Monday, January 16, 2012

A Hunch: Study Skills

I was having a conversation about grammar with one of my coworkers in the Paralegal program a few weeks ago, and as we were rolling around ideas about how to effectively teach sentence-level concepts, it occurred to me that my sabbatical research may have less to do with specific teaching strategies for grammar and more about how to teach students to think. After all, my first blog post spoke to the difficulty of teaching the concepts in just sixteen weeks. If that's true, then perhaps this should be more about the bigger picture: teaching students how to find and fix their errors when they come up, not teaching students how to avoid errors altogether (which feels like an insurmountable task, especially with a class of 22 students).

Novel idea, eh? What's interesting about it is that it absolves me from a certain amount of guilt that stems from feeling like I'm not a "good" teacher of these grammar concepts. If I'm teaching students how to think critically about their own writing, they become responsible for their own learning.
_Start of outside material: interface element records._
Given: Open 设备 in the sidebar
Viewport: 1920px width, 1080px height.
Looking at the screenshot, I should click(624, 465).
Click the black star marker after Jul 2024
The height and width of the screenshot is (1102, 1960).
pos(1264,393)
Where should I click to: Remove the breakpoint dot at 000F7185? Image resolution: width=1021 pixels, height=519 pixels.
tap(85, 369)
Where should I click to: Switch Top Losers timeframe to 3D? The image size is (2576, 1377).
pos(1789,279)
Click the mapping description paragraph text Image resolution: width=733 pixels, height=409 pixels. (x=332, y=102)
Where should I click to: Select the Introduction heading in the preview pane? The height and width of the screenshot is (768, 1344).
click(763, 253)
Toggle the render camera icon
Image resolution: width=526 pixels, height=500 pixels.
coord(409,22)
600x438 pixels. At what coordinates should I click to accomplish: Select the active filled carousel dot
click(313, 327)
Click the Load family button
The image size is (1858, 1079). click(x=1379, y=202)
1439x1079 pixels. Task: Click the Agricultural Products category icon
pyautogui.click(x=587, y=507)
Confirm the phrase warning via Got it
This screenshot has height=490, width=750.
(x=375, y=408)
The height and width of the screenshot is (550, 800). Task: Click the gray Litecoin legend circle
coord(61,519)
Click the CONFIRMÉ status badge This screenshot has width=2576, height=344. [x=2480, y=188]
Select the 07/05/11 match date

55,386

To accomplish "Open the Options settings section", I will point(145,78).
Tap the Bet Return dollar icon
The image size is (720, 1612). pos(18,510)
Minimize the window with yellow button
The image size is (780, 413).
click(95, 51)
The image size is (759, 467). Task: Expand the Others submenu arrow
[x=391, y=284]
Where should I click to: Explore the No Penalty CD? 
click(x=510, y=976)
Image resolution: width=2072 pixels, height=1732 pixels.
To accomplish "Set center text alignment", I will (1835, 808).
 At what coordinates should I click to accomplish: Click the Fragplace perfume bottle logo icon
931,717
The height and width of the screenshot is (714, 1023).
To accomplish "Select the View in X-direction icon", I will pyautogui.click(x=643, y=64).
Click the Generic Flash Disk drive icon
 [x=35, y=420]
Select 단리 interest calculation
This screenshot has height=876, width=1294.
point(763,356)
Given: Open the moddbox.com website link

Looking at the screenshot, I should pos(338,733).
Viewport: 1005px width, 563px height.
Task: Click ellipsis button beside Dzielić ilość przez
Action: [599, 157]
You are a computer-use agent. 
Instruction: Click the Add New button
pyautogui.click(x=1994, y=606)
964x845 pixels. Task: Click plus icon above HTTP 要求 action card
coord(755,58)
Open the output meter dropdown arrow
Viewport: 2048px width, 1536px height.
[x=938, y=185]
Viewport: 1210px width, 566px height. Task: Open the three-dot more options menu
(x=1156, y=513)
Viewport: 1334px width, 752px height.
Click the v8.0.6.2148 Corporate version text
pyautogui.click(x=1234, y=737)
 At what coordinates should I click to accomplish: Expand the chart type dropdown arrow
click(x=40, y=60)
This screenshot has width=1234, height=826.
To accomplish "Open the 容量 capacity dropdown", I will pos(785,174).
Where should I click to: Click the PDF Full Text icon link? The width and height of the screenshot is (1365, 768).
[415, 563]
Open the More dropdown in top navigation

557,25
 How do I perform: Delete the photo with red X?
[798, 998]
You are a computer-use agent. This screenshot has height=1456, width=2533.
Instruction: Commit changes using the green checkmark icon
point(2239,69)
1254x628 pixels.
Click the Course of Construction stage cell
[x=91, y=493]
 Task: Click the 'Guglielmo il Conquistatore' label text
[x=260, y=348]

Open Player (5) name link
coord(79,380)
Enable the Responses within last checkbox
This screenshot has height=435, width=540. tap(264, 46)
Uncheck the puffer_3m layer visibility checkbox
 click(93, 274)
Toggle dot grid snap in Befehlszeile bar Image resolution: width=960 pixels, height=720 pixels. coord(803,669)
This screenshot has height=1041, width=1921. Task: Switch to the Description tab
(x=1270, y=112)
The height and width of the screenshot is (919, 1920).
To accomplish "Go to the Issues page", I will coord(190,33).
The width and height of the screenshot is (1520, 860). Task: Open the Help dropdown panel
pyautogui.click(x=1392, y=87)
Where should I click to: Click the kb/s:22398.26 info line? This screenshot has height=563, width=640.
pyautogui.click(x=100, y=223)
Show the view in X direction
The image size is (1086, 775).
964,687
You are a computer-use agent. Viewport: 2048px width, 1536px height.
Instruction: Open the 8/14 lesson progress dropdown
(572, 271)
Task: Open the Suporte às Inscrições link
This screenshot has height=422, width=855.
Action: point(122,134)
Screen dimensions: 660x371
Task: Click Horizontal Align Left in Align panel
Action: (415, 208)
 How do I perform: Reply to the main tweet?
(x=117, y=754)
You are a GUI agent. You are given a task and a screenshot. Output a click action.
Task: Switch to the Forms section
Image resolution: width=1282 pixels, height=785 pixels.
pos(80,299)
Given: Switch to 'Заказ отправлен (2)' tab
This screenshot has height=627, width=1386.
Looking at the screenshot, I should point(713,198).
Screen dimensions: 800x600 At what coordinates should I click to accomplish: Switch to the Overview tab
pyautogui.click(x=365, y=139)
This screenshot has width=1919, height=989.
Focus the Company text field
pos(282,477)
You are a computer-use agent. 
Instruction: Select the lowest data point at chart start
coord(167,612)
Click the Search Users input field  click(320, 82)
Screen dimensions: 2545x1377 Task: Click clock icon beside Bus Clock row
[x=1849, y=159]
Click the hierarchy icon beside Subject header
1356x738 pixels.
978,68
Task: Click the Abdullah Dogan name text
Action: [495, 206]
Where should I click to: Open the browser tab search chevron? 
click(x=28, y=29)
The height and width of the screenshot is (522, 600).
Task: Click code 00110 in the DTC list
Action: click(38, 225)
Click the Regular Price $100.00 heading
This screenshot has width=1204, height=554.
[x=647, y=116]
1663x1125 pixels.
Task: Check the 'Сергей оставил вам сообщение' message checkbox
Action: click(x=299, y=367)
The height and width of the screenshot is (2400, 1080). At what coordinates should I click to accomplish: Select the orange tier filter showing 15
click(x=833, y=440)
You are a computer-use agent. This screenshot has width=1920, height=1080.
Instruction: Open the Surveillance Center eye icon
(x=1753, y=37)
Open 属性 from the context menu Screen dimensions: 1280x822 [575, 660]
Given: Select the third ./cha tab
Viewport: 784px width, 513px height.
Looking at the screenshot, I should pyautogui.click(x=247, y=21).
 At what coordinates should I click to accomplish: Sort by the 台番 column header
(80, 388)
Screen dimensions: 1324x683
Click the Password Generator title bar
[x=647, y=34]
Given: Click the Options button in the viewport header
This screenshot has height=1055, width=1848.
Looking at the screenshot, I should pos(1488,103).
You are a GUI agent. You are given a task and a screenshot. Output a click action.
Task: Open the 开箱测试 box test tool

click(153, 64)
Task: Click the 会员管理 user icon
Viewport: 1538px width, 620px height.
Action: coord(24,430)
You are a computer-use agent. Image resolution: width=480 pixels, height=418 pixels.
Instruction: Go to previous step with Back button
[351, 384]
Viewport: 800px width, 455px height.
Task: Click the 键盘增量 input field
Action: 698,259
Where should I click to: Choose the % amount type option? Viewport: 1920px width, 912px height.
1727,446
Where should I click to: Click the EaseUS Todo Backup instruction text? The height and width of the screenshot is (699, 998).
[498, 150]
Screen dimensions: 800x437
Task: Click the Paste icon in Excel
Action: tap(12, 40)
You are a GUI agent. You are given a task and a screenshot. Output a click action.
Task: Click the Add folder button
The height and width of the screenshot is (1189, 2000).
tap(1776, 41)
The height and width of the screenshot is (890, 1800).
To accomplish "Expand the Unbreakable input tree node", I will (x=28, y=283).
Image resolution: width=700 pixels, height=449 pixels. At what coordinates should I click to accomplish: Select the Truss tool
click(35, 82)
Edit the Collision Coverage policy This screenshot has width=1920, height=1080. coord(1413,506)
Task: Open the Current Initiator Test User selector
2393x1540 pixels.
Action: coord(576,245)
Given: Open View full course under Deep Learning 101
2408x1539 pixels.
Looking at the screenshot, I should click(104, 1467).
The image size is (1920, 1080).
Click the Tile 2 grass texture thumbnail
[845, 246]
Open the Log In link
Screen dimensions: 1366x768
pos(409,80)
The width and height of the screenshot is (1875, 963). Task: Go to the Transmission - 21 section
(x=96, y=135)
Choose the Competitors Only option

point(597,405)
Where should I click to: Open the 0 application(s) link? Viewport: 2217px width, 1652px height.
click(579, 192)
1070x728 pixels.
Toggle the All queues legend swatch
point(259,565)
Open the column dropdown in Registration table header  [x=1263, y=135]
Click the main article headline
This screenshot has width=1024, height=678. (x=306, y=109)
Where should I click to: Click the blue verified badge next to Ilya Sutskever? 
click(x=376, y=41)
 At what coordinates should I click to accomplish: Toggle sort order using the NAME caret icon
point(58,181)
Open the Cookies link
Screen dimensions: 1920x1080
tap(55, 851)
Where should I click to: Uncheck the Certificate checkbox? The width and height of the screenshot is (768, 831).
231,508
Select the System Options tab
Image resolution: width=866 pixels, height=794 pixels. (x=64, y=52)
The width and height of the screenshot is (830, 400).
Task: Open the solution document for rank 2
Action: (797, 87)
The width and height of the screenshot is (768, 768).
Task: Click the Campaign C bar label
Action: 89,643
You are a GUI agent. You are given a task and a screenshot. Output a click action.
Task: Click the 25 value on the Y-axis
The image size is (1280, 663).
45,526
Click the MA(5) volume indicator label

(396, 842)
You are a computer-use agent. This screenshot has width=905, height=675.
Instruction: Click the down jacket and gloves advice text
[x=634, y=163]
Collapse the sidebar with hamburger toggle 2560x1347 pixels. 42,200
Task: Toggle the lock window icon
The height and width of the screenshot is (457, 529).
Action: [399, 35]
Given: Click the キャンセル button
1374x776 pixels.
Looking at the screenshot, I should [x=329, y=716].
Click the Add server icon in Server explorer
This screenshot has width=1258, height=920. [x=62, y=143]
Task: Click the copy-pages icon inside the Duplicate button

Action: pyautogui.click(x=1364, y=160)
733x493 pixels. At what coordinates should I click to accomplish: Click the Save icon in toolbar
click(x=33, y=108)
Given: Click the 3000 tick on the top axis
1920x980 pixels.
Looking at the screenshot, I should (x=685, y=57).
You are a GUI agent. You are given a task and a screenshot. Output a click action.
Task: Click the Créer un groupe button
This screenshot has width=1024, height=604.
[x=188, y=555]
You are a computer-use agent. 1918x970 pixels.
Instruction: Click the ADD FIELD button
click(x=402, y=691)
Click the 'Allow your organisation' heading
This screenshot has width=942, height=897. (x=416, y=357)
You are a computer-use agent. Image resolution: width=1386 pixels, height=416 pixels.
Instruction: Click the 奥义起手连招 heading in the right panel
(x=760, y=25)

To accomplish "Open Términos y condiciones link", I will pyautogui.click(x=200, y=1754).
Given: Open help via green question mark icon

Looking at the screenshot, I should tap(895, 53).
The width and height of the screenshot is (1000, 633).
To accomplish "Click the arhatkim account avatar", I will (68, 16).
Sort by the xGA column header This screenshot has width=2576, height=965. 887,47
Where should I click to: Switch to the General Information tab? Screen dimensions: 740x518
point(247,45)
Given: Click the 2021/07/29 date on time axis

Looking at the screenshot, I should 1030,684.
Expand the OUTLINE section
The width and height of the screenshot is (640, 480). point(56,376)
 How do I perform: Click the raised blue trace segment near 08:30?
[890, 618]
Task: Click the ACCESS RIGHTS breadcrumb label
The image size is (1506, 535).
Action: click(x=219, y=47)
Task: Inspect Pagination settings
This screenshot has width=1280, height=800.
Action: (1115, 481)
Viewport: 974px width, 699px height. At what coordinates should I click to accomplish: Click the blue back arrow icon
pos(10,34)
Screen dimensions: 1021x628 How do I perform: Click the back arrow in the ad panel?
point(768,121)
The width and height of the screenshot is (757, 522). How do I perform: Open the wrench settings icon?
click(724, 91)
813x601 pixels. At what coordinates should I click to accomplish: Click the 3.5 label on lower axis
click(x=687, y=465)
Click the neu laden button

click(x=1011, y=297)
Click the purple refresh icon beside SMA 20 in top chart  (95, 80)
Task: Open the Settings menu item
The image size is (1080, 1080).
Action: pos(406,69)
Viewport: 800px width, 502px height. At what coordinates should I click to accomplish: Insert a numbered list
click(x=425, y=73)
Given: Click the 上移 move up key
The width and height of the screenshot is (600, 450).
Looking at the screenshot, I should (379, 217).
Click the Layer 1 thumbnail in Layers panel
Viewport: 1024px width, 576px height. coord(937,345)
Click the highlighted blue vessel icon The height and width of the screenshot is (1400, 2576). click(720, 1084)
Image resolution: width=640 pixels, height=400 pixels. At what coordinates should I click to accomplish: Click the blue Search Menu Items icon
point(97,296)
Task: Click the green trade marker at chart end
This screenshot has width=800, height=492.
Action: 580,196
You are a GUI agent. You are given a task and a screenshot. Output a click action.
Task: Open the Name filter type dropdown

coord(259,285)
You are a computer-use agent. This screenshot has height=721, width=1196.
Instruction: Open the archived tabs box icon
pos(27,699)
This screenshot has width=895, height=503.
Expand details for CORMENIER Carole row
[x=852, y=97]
On the other hand, it also makes me think that I might have been barking up the wrong tree. Have I compounded my research? Perhaps. I can't ignore this new idea about critical thinking, nor would I want to. I won't abandon my initial idea of how to teach grammar, though, either, because I still think there's value in that research and also because, frankly, it's more interesting to me. My new goal? Wedding the two ideas.